The US Food and Drug Administration has granted Orphan Drug Designation to Asceneuron’s ASN120290 for the treatment of progressive supranuclear palsy, a rapidly progressing rare neurodegenerative disorder. The molecule has the potential to become a first in class treatment for PSP and other tau-related dementias.
Asceneuron SA is an emerging leader in the development of innovative small molecules for the treatment of neurodegenerative diseases. ASN120290 was discovered at Asceneuron. It has recently completed a randomized, double-blind, placebo-controlled phase I study to assess its safety and tolerability of single and multiple doses in healthy young and elderly volunteers. Data from that study will be presented End of July.

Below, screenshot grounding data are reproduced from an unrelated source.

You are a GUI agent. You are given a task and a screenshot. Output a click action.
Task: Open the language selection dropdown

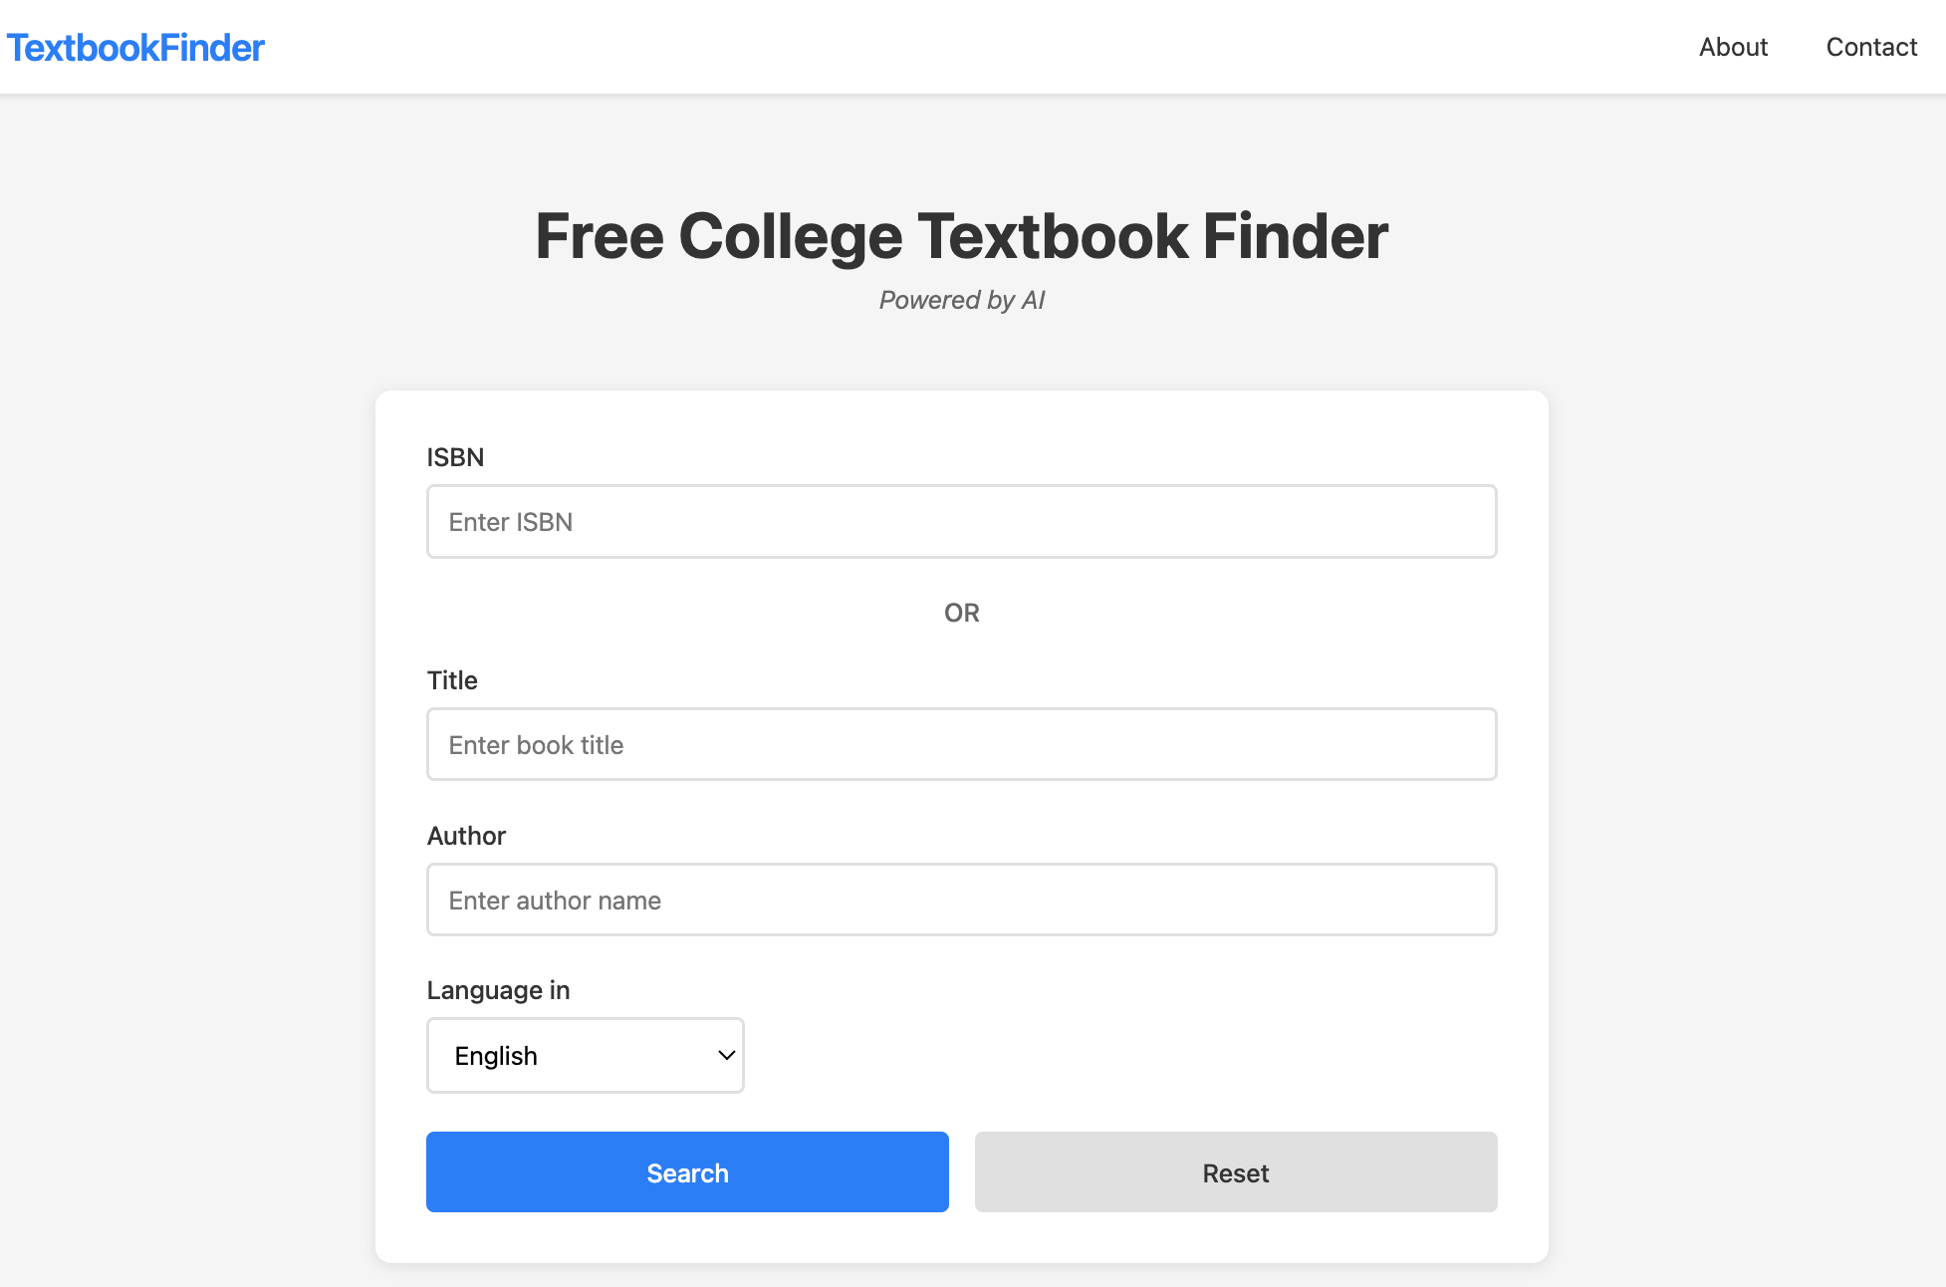point(585,1055)
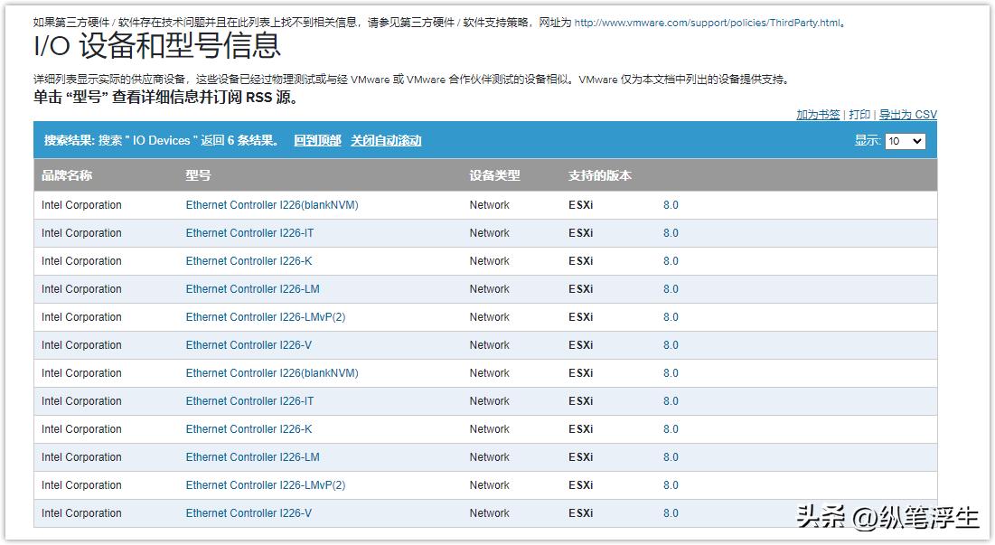Open Ethernet Controller I226-IT details
This screenshot has width=995, height=545.
coord(249,233)
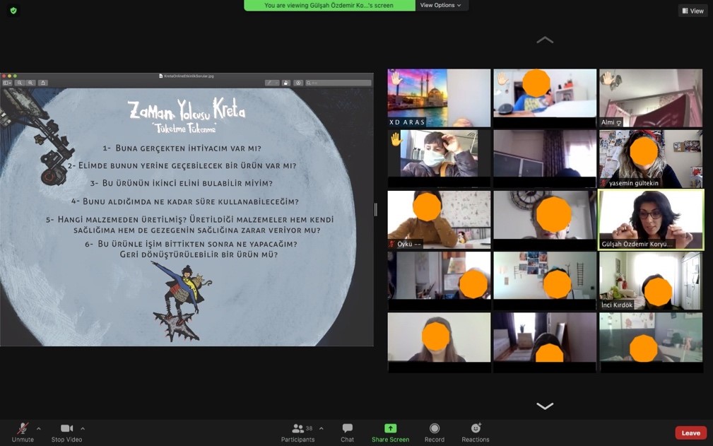
Task: Click the green Share Screen icon
Action: (390, 428)
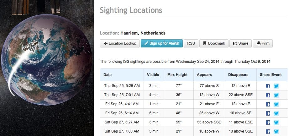289x136 pixels.
Task: Tweet the Fri Sep 26 6:14 AM sighting
Action: [x=276, y=113]
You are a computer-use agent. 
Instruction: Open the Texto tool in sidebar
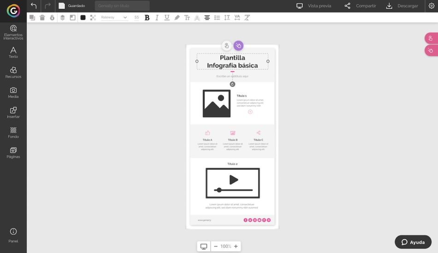click(x=13, y=52)
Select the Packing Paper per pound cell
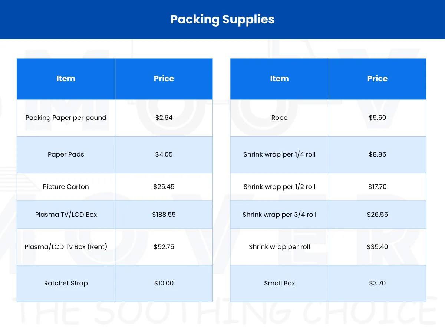The image size is (445, 334). pos(66,118)
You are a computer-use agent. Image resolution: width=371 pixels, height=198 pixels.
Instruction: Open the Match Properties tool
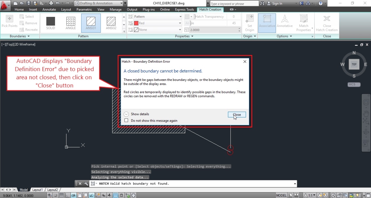coord(304,22)
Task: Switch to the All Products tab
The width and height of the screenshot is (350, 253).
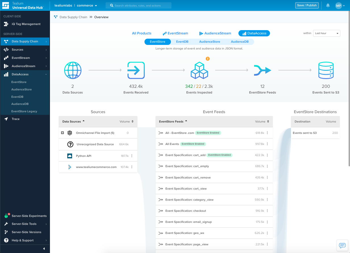Action: tap(142, 33)
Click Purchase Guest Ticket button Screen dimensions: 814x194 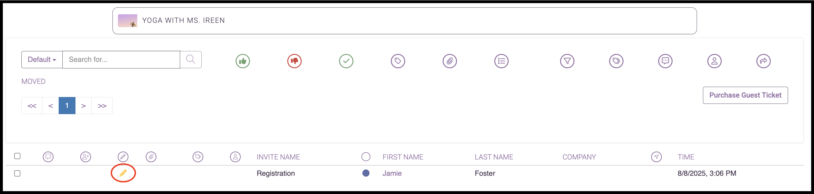pyautogui.click(x=745, y=95)
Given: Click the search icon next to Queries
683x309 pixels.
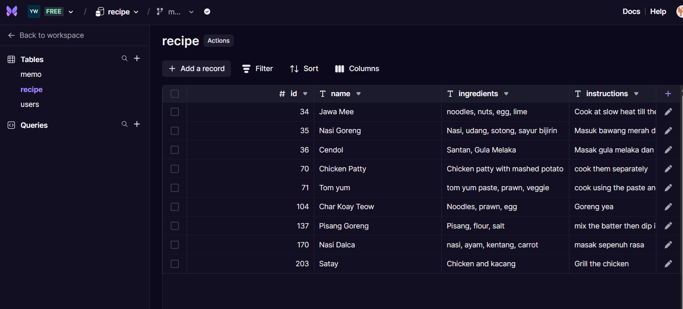Looking at the screenshot, I should [x=124, y=125].
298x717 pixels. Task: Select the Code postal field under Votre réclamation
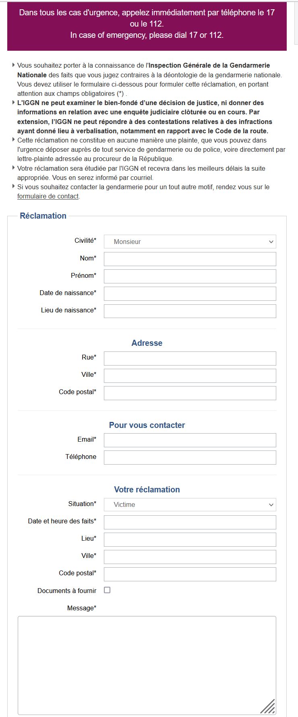pyautogui.click(x=190, y=574)
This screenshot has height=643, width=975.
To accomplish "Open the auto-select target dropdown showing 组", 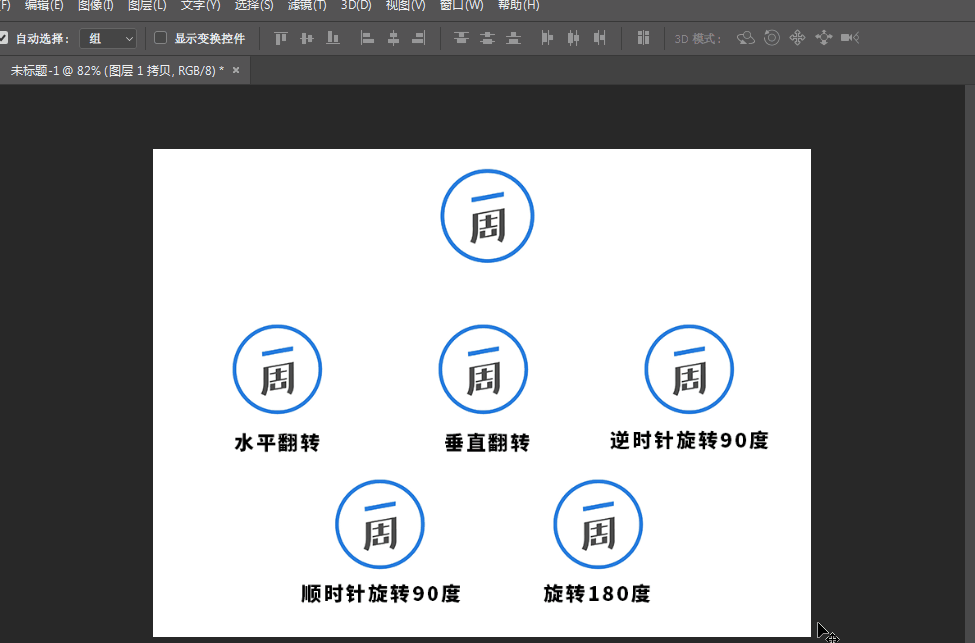I will tap(107, 37).
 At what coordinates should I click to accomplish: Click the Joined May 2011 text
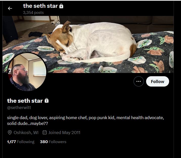(64, 133)
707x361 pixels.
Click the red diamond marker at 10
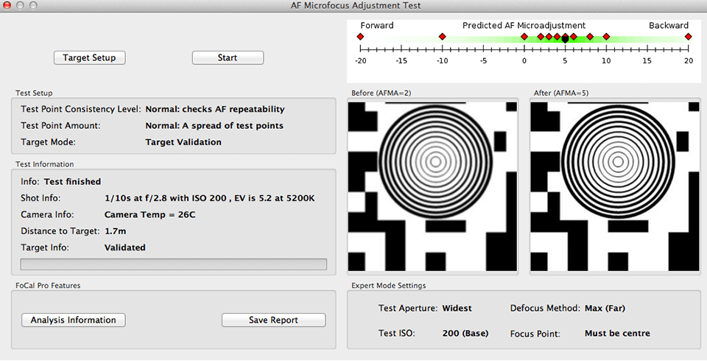tap(606, 37)
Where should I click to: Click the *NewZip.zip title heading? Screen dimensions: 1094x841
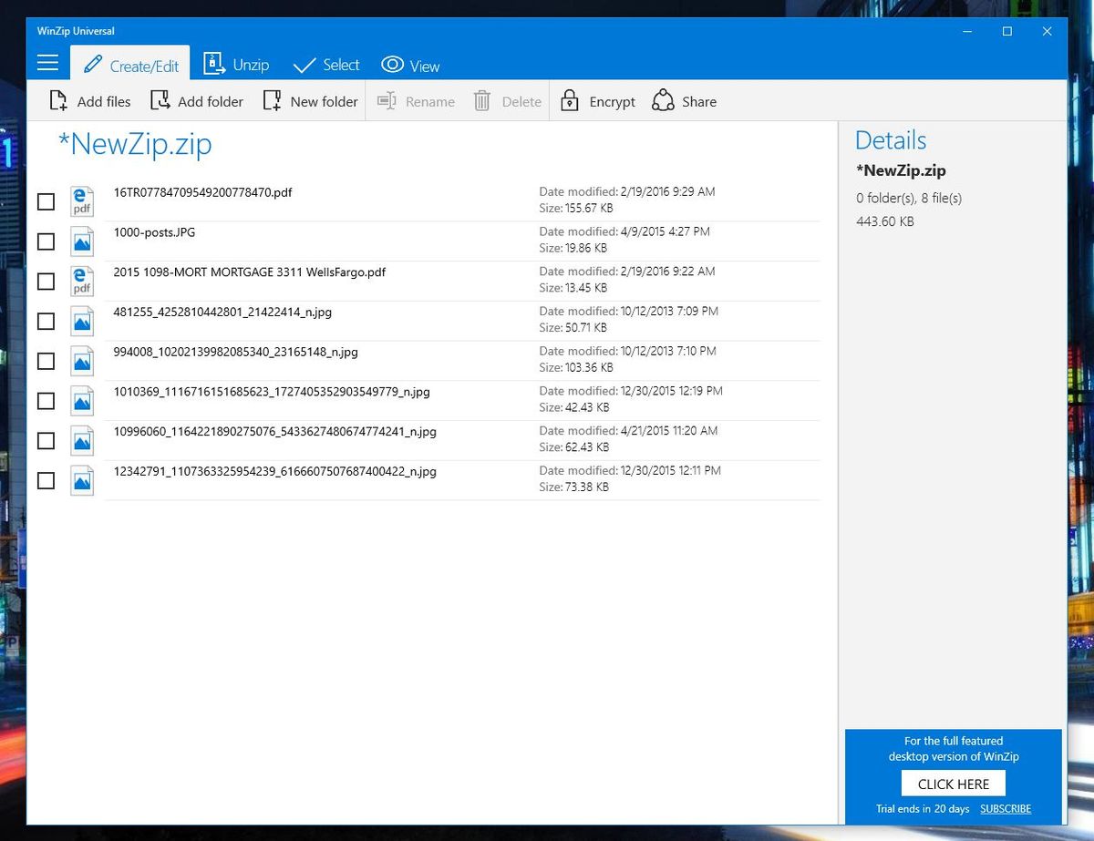[x=135, y=144]
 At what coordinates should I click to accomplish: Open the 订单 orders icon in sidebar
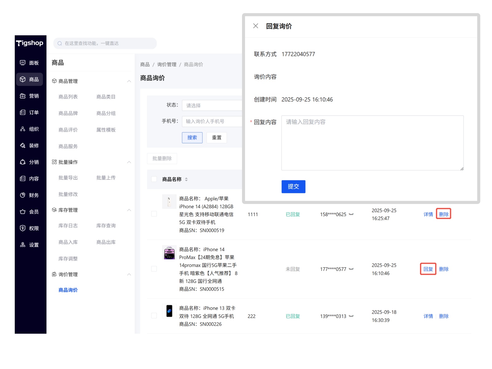(23, 113)
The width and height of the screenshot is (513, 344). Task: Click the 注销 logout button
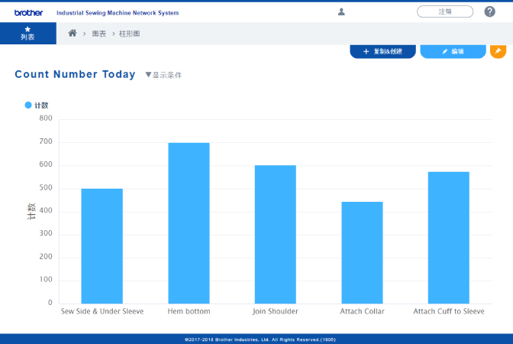point(444,11)
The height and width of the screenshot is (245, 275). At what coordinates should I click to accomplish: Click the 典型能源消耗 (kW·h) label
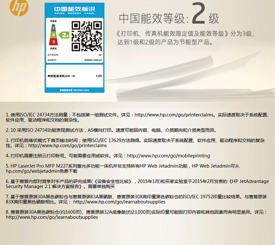[61, 76]
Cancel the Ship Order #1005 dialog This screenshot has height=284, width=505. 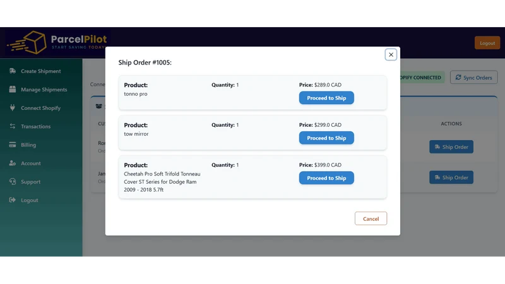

The therapeutic potential of ASN120290 has been demonstrated in preclinical studies with a substantial reduction in the build-up of toxic aggregates of tau into neurofibrillary tangles. Neurofibrillary tangles are widely recognized as a key driver of neurodegeneration and clinical symptoms in the majority of dementia cases, including Alzheimer’s disease.
Progressive supranuclear palsy (PSP) is a rare neurological condition that causes severe problems with walking, balance, speech, swallowing and vision as a result of the accumulation of aggregates of the tau protein in the brain. It is estimated that three to six people per 100,000 will develop PSP and there is currently no cure for the disease.
Dirk Beher, chief executive officer and a founder of Asceneuron, commented: “PSP is a rare neurological condition for which there is currently no treatment available. ASN120290 is an orally bioavailable molecule that has the potential of treating the root cause of the neurodegeneration. The granting of Orphan Drug Designation for ASN120290 by the FDA is an important milestone for the team and the company.”
Orphan Drug status is intended to advance drug development for rare diseases. The FDA provides Orphan Drug Designation to drugs and biologics that demonstrate promise for the diagnosis and/or treatment of rare diseases or conditions that affect fewer than 200,000 people in the U.S. The designation can provide development and commercial incentives for designated compounds and medicines, including eligibility for a seven-year period of market exclusivity in the U.S. after product approval, FDA assistance in clinical trial design and an exemption from FDA user fees.
(Press release)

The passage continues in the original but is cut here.